The squadron was reinstated as an unmanned aerial vehicle (UAV) squadron in January 1986 in Potchefstroom to provide artillery reconnaissance and fire control for the South African Artillery Corps. The unit was operationally deployed to Angola between 1987 and 1991 and was disbanded for the last time on 31 March 1991 when the UAV's were transferred to Kentron for operational control and deployment.

History

World War 2
10 Squadron was established on 1 April 1939 as 10 Bomber Fighter Squadron at East London. It was assigned as an Active Citizen Force squadron and was placed under command of Eastern Province Command. It was re-designated as 10 (Fighter-Bomber) Squadron (10 (F.B.) Squadron) on 1 September 1939 and renamed once again as 16 (Bomber) Squadron on 1 December 1939 under command of Witwatersrand Command while the designation of 10 (F.B.) Squadron was kept in reserve to allow for possible expansion in this type of Squadron.

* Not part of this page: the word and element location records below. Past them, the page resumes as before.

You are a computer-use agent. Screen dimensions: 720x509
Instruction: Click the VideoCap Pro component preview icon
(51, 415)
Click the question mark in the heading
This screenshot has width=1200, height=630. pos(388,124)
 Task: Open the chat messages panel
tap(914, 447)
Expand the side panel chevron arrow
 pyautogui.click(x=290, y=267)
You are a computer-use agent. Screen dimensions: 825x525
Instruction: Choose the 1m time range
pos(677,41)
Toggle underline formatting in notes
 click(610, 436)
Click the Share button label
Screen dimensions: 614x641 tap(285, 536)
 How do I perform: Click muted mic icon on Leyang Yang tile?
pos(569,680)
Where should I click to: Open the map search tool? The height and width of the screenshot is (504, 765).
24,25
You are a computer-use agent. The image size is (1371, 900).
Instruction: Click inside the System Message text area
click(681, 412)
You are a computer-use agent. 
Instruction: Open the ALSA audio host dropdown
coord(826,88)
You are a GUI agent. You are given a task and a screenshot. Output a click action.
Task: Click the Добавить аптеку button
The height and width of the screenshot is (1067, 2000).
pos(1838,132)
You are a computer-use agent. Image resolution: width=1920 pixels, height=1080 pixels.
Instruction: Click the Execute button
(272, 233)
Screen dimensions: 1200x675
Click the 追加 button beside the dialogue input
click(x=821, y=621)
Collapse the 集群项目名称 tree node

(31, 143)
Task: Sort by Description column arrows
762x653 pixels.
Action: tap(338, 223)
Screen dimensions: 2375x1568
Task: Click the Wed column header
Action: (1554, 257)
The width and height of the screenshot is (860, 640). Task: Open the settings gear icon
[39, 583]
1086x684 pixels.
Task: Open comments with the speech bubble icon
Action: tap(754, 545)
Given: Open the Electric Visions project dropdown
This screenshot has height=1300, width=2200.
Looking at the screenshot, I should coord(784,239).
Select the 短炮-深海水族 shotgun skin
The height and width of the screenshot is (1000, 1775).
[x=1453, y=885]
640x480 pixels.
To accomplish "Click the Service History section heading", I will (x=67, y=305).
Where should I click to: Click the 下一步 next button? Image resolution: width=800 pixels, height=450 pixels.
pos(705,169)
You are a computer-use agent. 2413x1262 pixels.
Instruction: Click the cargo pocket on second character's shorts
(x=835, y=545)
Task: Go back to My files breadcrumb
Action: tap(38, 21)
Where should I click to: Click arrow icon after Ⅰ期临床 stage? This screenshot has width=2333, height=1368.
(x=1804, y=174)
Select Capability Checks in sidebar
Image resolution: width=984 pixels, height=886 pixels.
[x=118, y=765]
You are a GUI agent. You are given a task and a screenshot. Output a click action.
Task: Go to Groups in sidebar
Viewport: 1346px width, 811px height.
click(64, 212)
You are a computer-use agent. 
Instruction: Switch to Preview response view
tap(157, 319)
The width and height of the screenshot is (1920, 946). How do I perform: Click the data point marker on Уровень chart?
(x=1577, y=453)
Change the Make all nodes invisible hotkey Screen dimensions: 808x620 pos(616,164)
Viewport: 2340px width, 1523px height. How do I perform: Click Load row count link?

The squadron role was changed back to that of a fighter squadron in February 1942 and it was designated for home defence purposes in Natal with Hawker Furies under command of Coastal Command SAAF. Fearing the possible presence of a Japanese carrier force attempting to disrupt shipping in South African waters, 6 and 10 Fighter Squadrons were re-equipped with Mohawks and later Kittyhawks and organised on a mobile basis, based at Reunion Air Field close to Durban. This structure allowed the squadron to be rapidly deployed forward to airfields along the coast to allow fighter operations in the threat area.  By July 1943 the Japanese threat had receded and the squadron was disbanded.

The squadron was re-established on 25 May 1944 and was deployed to Almaza in Syria, initially for training and later as a fighter squadron equipped with Spitfire Mk. Vs.  By the end of June 1944 the squadron was moved to Idku in the Nile Delta, where they took over convoy escort and patrol duties from 336 (Hellenic) Squadron under command of 219 Group (RAF). The squadron aircraft were upgraded to Spitfire Mk. IXs in August 1944 and was tasked with high altitude interceptions of reconnaissance and bomber aircraft. In September the squadron was moved to Luigi di Savoia, Libya for operations over Crete and the Aegean as well as anti-submarine patrols in the Eastern Mediterranean. It was disbanded on 31 October 1944 and its aircraft were transferred to 9 Squadron.

Reformation in the 1980s
The squadron was re-activated in January 1986 at AFB Potchefstroom and equipped with the Kentron Seeker UAV in the role of reconnaissance and artillery weapons delivery guidance support.  The squadron first deployed these aircraft operationally during Operation Modular in Angola in 1987.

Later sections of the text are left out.